Chantal Akerman: Là-bas

French Institute/Florence Gould Hall, New York, USA

J
BY Joanna Kleinberg in News | 06 MAY 07

‘It’s a very contemplative film… and by this I mean slow,’ remarked Chantal Akerman, introducing her César-nominated documentary Là-bas (Over there, 2006) at its US première in New York. ‘Have patience,’ she continued, ‘there are some rewards at the end.’ And she was right: roughly 75 of the 79 minutes of the film’s running time are stationary shots in which not much of anything happens. A digital video camera peeks out of an apartment’s semi-blinded windows, observing neighbours at leisure on their balconies. They smoke, they have tea, they move potted plants around. In the meantime the ebb and flow of ambient street noise (children squealing, scooters buzzing, birds warbling) provide some sonic landmarks, and sporadic bursts of off-camera action and monologue gradually reveal a storyline. Speaking in a melancholy hush, the film’s unseen subject alternates between reflecting on the past and describing feelings of alienation in the present. As these snippets accrue, a portrait begins to emerge: the persona behind the camera is Akerman, trapped in the apartment by her own fears and depressive inertia.

Given the languid pace and relentless atmosphere of angst, Là-bas at first seems painfully esoteric, but for those with patience there is, as promised, a pay-off. Rather than being self-centred or indulgent, Akerman’s malaise is sophisticated, culturally minded and, to an extent, well founded. Over time we learn that she is the daughter of Holocaust survivors and that the apartment is a rental in Tel Aviv. Cloistered inside, owing (in part) to her apprehensions about a recent bombing, she is meditating on the question of whether Israel is the ‘promised land’ or merely a new form of exile. This probing is the substance of the film, and, though Akerman draws few conclusions, it is satisfying to listen to her groping around in the dark of her mind for something solid to say. ‘It’s complicated,’ she declares repeatedly. Her relationship with Israel overwhelms and frustrates her; the simultaneous attraction and repulsion are elegantly captured in the stop-and-go flights of narration.

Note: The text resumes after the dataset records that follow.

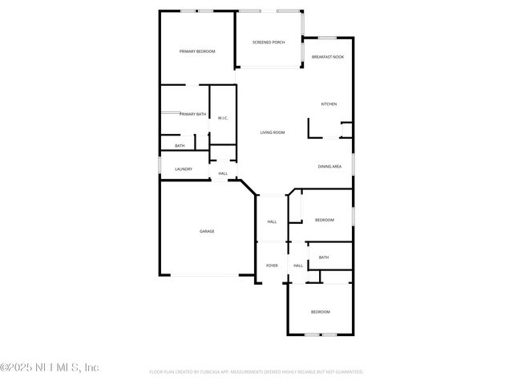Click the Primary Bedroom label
[x=197, y=51]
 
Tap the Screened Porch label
[x=269, y=42]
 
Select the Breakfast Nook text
[x=328, y=57]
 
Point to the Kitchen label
[x=329, y=104]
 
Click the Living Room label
[x=273, y=132]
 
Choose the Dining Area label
[x=329, y=166]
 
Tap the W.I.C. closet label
[x=223, y=118]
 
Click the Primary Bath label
[x=192, y=115]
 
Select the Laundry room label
[x=184, y=169]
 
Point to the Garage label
[x=207, y=231]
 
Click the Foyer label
[x=272, y=265]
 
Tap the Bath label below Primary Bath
[x=180, y=146]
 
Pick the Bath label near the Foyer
[x=323, y=257]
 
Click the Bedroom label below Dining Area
[x=324, y=220]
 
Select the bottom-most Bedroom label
[x=320, y=311]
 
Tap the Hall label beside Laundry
[x=223, y=173]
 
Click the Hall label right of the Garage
[x=272, y=222]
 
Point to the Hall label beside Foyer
[x=297, y=265]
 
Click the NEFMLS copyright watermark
[x=50, y=367]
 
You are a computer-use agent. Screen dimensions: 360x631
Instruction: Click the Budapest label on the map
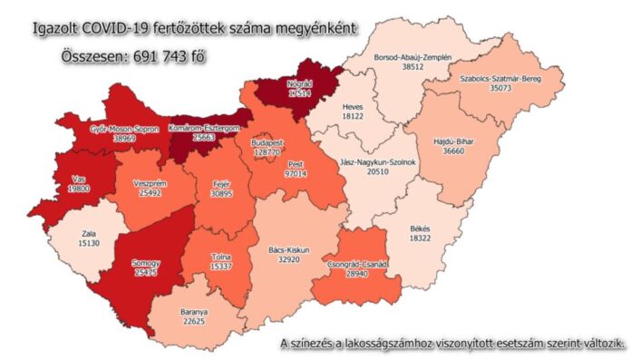click(268, 142)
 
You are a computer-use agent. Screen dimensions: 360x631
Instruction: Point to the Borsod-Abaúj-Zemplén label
click(413, 56)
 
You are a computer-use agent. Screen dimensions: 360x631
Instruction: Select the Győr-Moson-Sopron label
click(124, 130)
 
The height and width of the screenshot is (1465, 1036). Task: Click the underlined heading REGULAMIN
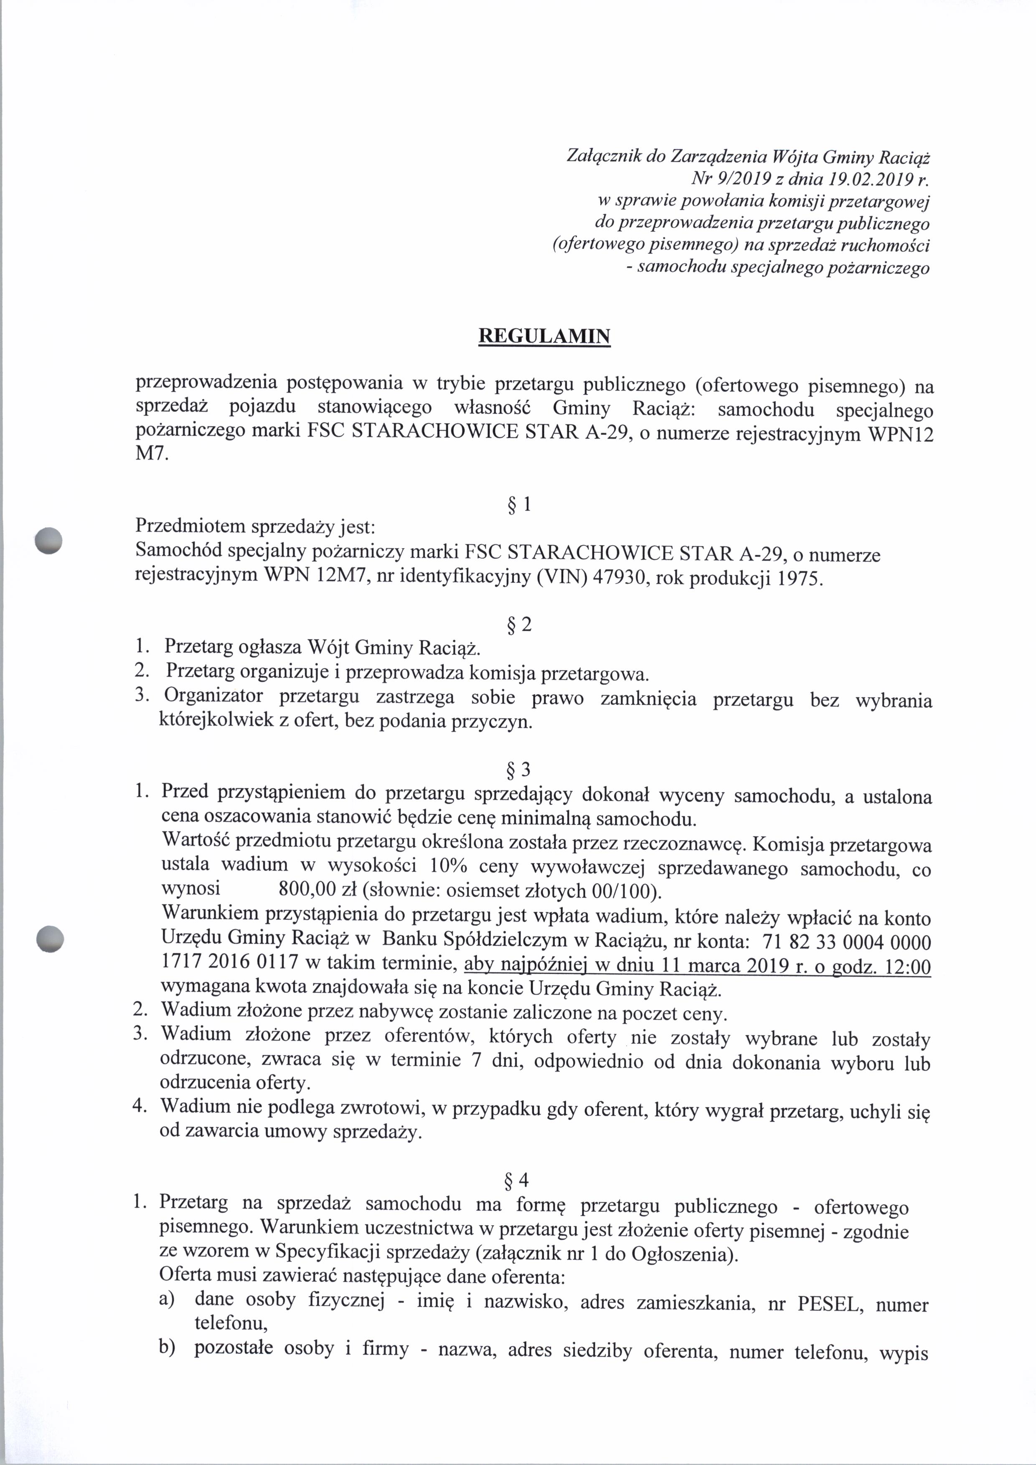544,336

Unfortunately, there is a troublesome disconnect between narrative and attendant visuals. Since the camera remains fixed while Akerman moves around behind it (talking on the phone, typing and so on), it does not literally represent her point of view; she is not catatonically gazing out at the world she feels cut off from. What eye it does represent remains ambiguous, and the neighbours’ activities therefore seem like voyeuristic tableaux rather than reminders of Akerman’s – or Tel Aviv’s – restiveness. The gulf is most palpable in a few abrupt jump-cuts to views of the beach. After the airlessness of the apartment, these ocean panoramas feel like reprieves, but in the film’s lexicon this seems a somewhat inappropriate side-trip. Akerman wants her audience to despair at the rolling Mediterranean’s vastness, seeing it as another border – one that isolates and confines the inhabitants of Tel Aviv. Her narration, though, does not afford viewers the tools to make such a reversal. Là-Bas hovers between too much and too little information. Its framework makes it something more than an oblique self-portrait, but for a documentary on a Jewish woman’s relationship to the uneasy Israeli capital, it might not be nearly complicated enough.